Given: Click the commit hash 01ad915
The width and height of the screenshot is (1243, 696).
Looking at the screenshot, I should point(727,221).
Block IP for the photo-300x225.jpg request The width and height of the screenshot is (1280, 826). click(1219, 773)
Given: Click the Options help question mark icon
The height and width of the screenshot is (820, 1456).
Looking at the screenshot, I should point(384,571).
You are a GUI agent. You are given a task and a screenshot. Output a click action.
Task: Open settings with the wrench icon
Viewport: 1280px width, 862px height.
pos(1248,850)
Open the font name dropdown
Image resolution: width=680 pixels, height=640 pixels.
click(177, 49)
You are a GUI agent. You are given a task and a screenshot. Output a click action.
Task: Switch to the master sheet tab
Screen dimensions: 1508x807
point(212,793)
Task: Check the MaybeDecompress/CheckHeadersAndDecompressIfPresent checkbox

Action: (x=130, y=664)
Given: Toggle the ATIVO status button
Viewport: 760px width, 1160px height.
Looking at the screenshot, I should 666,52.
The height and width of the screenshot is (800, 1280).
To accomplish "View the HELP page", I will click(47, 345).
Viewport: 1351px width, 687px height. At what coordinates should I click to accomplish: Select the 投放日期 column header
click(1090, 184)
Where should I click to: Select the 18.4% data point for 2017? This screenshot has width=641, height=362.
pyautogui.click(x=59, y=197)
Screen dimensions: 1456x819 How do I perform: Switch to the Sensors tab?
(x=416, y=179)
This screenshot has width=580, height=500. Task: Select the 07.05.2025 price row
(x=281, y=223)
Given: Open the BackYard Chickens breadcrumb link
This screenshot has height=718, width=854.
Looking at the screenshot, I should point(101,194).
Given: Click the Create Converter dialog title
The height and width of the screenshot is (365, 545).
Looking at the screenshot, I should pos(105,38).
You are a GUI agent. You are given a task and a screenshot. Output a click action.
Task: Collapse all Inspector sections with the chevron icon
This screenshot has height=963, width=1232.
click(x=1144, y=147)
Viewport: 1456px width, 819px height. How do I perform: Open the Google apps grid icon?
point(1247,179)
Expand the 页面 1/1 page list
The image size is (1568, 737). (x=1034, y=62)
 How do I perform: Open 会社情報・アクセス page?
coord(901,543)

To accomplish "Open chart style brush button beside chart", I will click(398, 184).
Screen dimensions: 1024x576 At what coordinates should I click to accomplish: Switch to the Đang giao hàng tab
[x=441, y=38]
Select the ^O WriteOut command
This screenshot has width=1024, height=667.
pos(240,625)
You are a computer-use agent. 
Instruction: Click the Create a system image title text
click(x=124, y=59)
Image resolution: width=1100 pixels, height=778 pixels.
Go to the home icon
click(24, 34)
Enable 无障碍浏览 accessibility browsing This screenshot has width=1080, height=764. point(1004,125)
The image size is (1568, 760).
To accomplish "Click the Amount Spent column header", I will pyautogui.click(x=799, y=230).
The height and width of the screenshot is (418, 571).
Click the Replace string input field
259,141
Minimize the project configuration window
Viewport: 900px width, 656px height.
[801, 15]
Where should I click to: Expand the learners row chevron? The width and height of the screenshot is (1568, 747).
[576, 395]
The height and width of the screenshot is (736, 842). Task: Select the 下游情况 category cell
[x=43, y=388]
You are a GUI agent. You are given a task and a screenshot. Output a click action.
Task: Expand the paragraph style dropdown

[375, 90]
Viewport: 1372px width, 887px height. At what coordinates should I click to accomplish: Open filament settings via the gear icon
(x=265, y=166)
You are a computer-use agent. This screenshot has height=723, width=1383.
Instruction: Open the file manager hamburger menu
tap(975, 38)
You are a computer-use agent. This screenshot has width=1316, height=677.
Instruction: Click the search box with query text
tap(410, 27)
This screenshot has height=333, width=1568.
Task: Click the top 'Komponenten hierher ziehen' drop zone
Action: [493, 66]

--

Rewrite everything from the line containing "The height and width of the screenshot is (800, 1280)." down to the line containing "pyautogui.click(x=59, y=197)" in the entries above as a numbered list, leaving out any blank lines.

[The result]
1. The height and width of the screenshot is (800, 1280).
2. To accomplish "View the HELP page", I will click(47, 345).
3. Viewport: 1351px width, 687px height. At what coordinates should I click to accomplish: Select the 投放日期 column header
4. click(1090, 184)
5. Where should I click to: Select the 18.4% data point for 2017? This screenshot has width=641, height=362.
6. pyautogui.click(x=59, y=197)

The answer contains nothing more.